Dans le cadre de la rubrique « Au Conseil d’Etat » du JCP A – Semaine Juridique – Edition Administration & Collectivités territoriales, j’ai l’honneur de chroniquer – chaque semaine – quelques arrêts et jugements de la jurisprudence administrative. En voici un extrait :
CE, 09 mars 2012, Commune de Mionnay (avis – n° 354114)
Indemnisation des frais de formation du fonctionnaire territorial : la nouvelle espadrille
La « pantoufle » est cette somme payée par un haut fonctionnaire à l’Etat lorsqu’il désire, contrairement à son engagement initial, poursuivre sa carrière dans des cadres privés et ce, alors qu’il a bénéficié d’une formation payée par le contribuable français.

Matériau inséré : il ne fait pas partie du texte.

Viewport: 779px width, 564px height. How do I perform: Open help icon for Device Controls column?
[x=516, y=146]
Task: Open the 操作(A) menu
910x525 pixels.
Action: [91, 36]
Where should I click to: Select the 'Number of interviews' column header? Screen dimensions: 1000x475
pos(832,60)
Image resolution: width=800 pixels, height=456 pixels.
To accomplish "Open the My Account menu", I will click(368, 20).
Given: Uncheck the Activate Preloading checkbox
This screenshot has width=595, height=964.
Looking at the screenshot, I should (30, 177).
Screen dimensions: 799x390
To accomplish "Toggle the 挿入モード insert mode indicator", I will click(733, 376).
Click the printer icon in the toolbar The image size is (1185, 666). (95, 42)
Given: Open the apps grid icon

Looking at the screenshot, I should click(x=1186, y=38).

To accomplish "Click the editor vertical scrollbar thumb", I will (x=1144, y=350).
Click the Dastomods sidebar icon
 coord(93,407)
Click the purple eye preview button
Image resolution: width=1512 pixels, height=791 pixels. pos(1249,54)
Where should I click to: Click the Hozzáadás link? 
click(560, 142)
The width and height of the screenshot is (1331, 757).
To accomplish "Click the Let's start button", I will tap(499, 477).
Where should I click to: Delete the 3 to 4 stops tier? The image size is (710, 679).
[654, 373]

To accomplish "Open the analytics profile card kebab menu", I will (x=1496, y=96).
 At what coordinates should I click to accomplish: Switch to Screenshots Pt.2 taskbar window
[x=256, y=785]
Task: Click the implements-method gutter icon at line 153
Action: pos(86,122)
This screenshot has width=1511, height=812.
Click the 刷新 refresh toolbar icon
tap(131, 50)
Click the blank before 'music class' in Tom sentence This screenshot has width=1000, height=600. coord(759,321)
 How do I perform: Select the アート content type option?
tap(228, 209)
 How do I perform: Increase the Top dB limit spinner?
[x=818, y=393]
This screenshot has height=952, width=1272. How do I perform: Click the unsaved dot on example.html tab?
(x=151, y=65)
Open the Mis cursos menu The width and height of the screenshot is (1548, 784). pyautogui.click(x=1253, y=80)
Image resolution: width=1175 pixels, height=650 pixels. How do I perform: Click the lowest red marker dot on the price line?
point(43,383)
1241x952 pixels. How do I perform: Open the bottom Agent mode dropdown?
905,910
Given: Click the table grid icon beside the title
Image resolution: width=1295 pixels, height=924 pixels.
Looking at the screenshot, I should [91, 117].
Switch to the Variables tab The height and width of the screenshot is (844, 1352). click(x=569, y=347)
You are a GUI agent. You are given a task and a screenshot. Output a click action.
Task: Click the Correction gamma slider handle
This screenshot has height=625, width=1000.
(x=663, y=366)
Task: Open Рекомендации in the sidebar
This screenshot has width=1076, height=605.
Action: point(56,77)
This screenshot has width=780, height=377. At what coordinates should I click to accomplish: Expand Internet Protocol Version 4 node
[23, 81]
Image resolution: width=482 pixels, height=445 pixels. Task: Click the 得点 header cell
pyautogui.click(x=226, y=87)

Aux côtés de ce pantouflage, désormais limité, existe désormais depuis la Loi du 19 février 2007 (art. 51 modifié de la Loi du 26 janvier 1984), pour la première fois ici devant le contentieux, un autre type de paiement, plus léger et public, auquel on pourra donner le nom, heureux en ce début de Printemps, d’espadrille. Celle-ci est en effet la somme qu’une collectivité publique doit payer si elle recrute un fonctionnaire territorial moins de trois ans après sa titularisation à la collectivité (ou à l’établissement public) d’origine de l’agent qui a, précisément, matériellement contribué à la formation de celui-ci. Si l’on ne veut avoir mal ou trop chaud aux pieds, l’espadrille est nécessaire mais elle est souple et saisonnière ce que précise le Conseil d’Etat saisi pour avis en application de l’art. L 113-1 du CJA par le tribunal administratif de Lyon (jugement n°0906432 du 02 novembre 2011).
Nécessaire. L’espèce originelle oppose les communes de Mionnay et de Mézériat à propos du remboursement, par cette première, des frais de formation d’un agent territorial supportés par la seconde. Alors, affirme le Conseil d’Etat, il ne s’agit pas d’une faculté mais d’une nécessite : la question de l’indemnisation doit être expressément tranchée et faire l’objet d’un accord explicite. Un silence en la matière ne saurait valoir acquiescement ou refus de prise en charge car cette dépense est une créance qui « présente un caractère obligatoire ».
Souple. Toutefois, la caractéristique de l’espadrille est sa souplesse. Si l’accord est nécessaire et heureux pour les deux collectivités qui ne peuvent faire mine de négliger cette question, il peut impliquer non seulement une somme inférieure à celle prévue par la norme (c’est-à-dire la somme des rémunérations perçues par l’agent et les éventuels frais de formation complémentaires supportés) mais encore une somme nulle. L’important est la matérialisation d’un accord qui devra faire état des motifs d’une indemnisation réduite voire inexistante. A défaut, c’est la somme maximale légale qui sera versée.
Saisonnière. Enfin, précise le Conseil d’Etat, si la créance prend naissance « à la date d’effet de la mutation » de l’agent et n’est encadrée dans aucun délai particulier, cela signifie qu’elle est soumise à la prescription quadriennale de droit commun. L’espadrille est ainsi nécessaire, souple mais ne dure qu’un temps.